I miss him picking out songs--correctly--on the piano, despite having no musical training & not being able to read music. What a great ear for music he had!
I miss how he loved & helped his widowed mother & his widowed sisters.
Oddly enough, as painfully as I miss all of these things, it is perhaps things undone that I miss the most. Things that will never be done this side of glory. Some of which--praise God--won't have to be done there in the land of the eternal dawn...
--him taking pictures of my prom date & me--receiving his congratulations on graduating from HS/college/grad school
--rejoicing with him over being admitted to college/grad school
--hearing him say "you played well" after a HS jazz band concert
--sharing the steps of my call to ministry & to part-time missions with him
--introducing Lisa Mixon to him...and later telling him that she's the one for me.

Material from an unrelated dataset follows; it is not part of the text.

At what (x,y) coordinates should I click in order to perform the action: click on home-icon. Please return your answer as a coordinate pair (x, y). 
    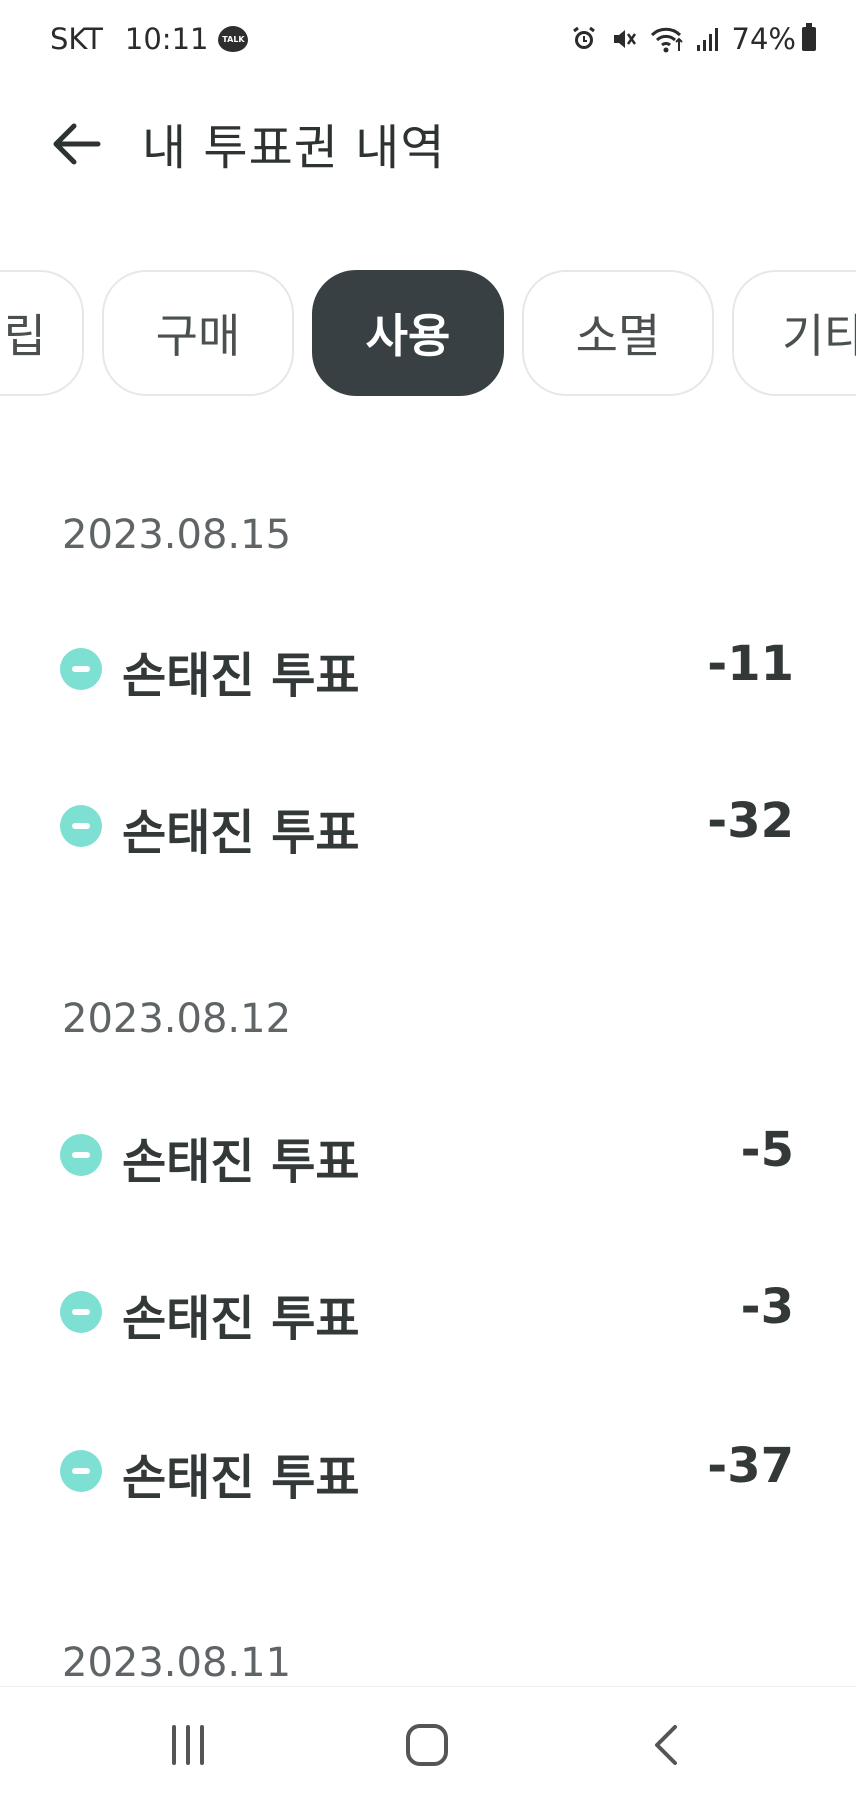
    Looking at the image, I should click on (427, 1745).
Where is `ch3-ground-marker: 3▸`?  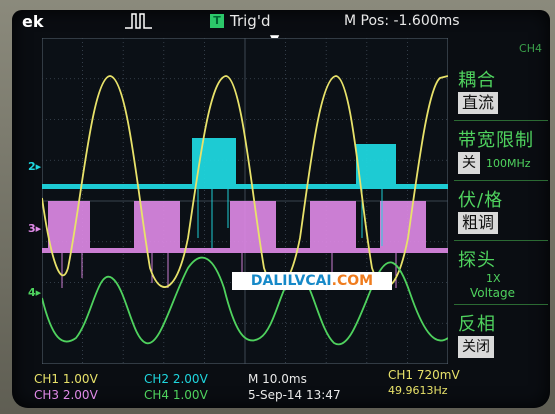 ch3-ground-marker: 3▸ is located at coordinates (35, 228).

--helping each other with our tuxes at my wedding
--calling him & saying, "Dad, you have a grandson named James after you...Lisa's doing great!" (He really would’ve cried at that one)
--him helping me move & buy a house, & then visiting us there often
--calling him & saying "Dad, you have a granddaughter named Rebecca Anne...Lisa's doing great!"
--being greeted by him with a hug when I come home to visit
--going to Alabama games with him
--going to Ole Miss games with him proudly wearing his "Ole Miss Granddad" or his “Ole Miss Pharmacy” shirt next to me wearing my “Ole Miss Dad” shirt.
--sitting on his back porch--or mine--together and wordlessly watching the dawn & the sunset
Basically, I miss his affirming me and his welcoming me as a man. I miss those terribly, and need them greatly. All of us little boys need that affirmation & welcoming.
And I deeply miss getting the chance to tell him "Goodbye..."
If you’re wondering, after 34 years I still don’t have a very good answer to the big “why?” question. I’m pretty sure I won’t get that answer this side of glory. I’m OK with that, but I still wonder. Especially on this day.
After 34 years, the wound is still just barely...barely...short of being too great to bear. But the Bible says "Precious in the sight of the Lord is the death of His godly ones." C. S. Lewis said that if we knew what God knows about death, we would clap our hands with joy at the passing of a believer. And I do...most of the time.
But today, on the 34th anniversary of his death, I am very nearly overcome with the synergistic pains of loss, memory, and longing. Also with the awareness of how very far I am from living up to the very high example he lived before me for 15 1/2 years.
I'll be OK. Truly, I will. But not just now. Just now, I remember. And long for that which cannot ever be. The affirmation and affection of a father. I'm pretty sure he would affirm, for he always did. But I'd still give up much that I have ever had to actually hear him do so. And for another hug & smile & "I'm proud of you, son."
One day, he'll again smile that smile that made the ladies of Lowndes County, AL (& one in particular from Coffee County, AL) go weak at the knees. He'll hug me and say, "Welcome home, son...It's great to see you." And together, we'll celebrate at the party to end all parties (literally!). And...thank God!...I will never have to say “goodbye” or “I miss you” again.
For now, though, Bye Dad. I still remember. Always will. Thanks! Merry Christmas!